[Opening Source material section]

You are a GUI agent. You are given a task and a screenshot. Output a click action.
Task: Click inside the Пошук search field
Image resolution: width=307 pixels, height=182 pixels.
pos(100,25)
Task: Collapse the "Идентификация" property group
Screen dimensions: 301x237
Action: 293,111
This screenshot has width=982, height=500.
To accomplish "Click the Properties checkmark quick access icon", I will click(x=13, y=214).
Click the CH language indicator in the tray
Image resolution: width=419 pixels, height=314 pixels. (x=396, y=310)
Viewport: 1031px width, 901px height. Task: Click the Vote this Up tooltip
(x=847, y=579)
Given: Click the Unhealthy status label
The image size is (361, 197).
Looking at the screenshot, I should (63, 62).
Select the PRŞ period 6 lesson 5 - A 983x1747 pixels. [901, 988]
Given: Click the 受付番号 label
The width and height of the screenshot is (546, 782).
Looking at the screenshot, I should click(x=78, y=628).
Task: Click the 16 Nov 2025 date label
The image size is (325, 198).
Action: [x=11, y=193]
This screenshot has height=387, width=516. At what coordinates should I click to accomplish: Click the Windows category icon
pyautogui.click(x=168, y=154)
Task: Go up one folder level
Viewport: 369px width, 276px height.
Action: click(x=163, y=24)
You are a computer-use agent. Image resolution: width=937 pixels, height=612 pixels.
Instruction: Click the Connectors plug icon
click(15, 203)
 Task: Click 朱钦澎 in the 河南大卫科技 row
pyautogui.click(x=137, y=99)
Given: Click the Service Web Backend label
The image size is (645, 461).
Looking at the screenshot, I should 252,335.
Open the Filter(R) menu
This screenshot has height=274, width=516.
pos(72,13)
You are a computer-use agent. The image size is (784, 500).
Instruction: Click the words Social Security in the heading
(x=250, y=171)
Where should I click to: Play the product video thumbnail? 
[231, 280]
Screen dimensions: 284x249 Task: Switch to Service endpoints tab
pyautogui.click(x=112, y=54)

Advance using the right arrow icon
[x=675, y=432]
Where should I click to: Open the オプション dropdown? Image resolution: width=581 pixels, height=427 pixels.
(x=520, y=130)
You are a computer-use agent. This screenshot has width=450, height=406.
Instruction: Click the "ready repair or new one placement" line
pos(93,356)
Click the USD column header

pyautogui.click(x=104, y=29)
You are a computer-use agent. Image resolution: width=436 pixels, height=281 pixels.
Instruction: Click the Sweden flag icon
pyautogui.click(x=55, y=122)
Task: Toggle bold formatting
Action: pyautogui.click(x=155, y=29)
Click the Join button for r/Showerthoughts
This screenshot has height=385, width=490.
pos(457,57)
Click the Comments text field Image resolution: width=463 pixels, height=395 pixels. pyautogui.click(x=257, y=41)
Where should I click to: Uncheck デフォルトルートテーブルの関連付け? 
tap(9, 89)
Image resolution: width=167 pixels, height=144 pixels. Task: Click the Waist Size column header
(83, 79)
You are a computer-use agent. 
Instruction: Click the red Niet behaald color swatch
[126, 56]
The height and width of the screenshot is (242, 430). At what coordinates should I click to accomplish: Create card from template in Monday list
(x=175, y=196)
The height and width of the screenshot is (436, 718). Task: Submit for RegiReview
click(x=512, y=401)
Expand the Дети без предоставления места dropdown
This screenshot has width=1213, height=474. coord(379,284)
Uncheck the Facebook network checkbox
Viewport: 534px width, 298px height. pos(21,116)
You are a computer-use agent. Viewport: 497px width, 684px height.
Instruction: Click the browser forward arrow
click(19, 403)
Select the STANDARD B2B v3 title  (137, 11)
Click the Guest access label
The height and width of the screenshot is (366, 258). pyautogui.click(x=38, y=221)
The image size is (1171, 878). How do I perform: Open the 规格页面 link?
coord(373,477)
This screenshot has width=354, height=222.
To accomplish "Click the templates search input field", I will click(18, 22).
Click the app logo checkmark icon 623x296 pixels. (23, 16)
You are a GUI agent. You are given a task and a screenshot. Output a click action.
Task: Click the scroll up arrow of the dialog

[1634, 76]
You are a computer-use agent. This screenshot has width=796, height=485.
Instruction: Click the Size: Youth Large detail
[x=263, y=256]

[Closing Source material section]

Instructions for the task: Going through the entries above line by line, work out how many lines include the word "will". Only the number is required.

Result of the exercise: 2